Friday, 22 April 2011

Texas Gov. Perry Preaches State Sovereignty, Seeks Federal Aid

Written by 

In a move sure to please his conservative constituents, Texas Governor Rick Perry proclaimed the coming Easter weekend as three “Days of Prayer for Rain” in the Lone Star State, as drought-fueled wildfires have threatened hundreds of thousands of Texas acres.

Perry urged Texans of all faiths and traditions "to offer prayers for the healing of our land, the rebuilding of our communities and the restoration of our normal and robust way of life. Texans have been strengthened, assured and lifted up through prayer; it seems right and fitting that the people of Texas should join together in prayer to humbly seek an end to this devastating drought and these dangerous wildfires."

The fires — raging almost unabated in some parts of the state — have claimed several lives and hundreds of homes and buildings, as well as crops and livestock. Over one million acres have been damaged in the conflagration. Though this year’s blazes seem particularly virulent and tenacious, Texas is no stranger to what were once called “prairie fires.” This season, the state has already recorded more than 8,000 fires and there are about 1,940 firefighters from 36 states battling the blazes. All but two of the state’s 254 counties are presently affected.

And there’s nothing odd about asking the Almighty for help. Indeed, that is the first line of defense and the obvious response for any Christian. But there are those who question Perry’s other response to the problem.

The Governor has appealed to President Obama for a Major Disaster Declaration for the state. His request of the federal government would make the state eligible for response and recovery assistance from Washington including aviation assets; wildland structural and wildland/urban interface firefighting resources; equipment and crews; and emergency protective measures to protect lives and property, etc. The request estimates that the total cost of the firefighting efforts, before cost sharing, will be about $70 million.

But this is the same Governor who issued a 2009 press release asserting his commitment to Texas’ move for sovereignty under the Tenth Amendment, and who in a recent speech declared,

The system our founding fathers devised through the 10th Amendment ensures states have the flexibility to meet challenges in whichever fashion works best for them. Over the years, the American system has worked exceptionally well, with each state working as its own laboratory and individual engine of innovation and discovery to find innovative solutions to its challenges, motivating other states to remain competitive by coming up with their own versions.

Actually, the 10th Amendment says something quite different. It was instituted not to give the states flexibility, but to limit the federal government and protect the individual states from federal interference and overreach. In fact, it was designed for states to practice interposition between the central government and the residents of a state for their protection.

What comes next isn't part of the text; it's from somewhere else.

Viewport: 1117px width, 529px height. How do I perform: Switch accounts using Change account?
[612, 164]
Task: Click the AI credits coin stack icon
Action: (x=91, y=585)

The Lone Star State's history includes more than one example of Texans who rejected federal aid. In one notable case after a severe drought in the 1880s, President Grover Cleveland rightly refused to send federal aid to Texas farmers, observing,

The friendliness and charity of our countrymen can always be relied upon to relieve their fellow citizens in misfortune. This has been repeatedly and quite lately demonstrated. Federal aid in such cases encourages the expectation of paternal care on the part of the government and weakens the sturdiness of our national character, while it prevents the indulgence among our people of that kindly sentiment and conduct which strengthens the bonds of a common brotherhood.

In fact, people in the state responded warmly and generously to aid their fellow Texans who were victims of that drought — as they should in this modern disaster — with the help of God and prayer. As President Cleveland noted, to do otherwise deprives people of their God-given privilege and responsibility to help others.

The infamous 1950s Seven-Year Drought in West Texas set the stage for another display of the independence some have come to associate with Texas, and inspired a favorite regional novel by the late Elmer Kelton. The Time It Never Rained tells the story of fictional rancher Charlie Flagg, who stubbornly refused to accept federal government aid to save his ranch during the long drought when his neighbors, one by one, caved in and went on the dole. Charlie Flagg is a hero to many Texans.

While Perry has called for a renewed emphasis on the Tenth Amendment, and has insisted on a limited federal government that honors state sovereignty — yet he petitions for that same government’s financial aid in times of crisis.

Texans — and all true Americans — know: You’re either sovereign or you’re not.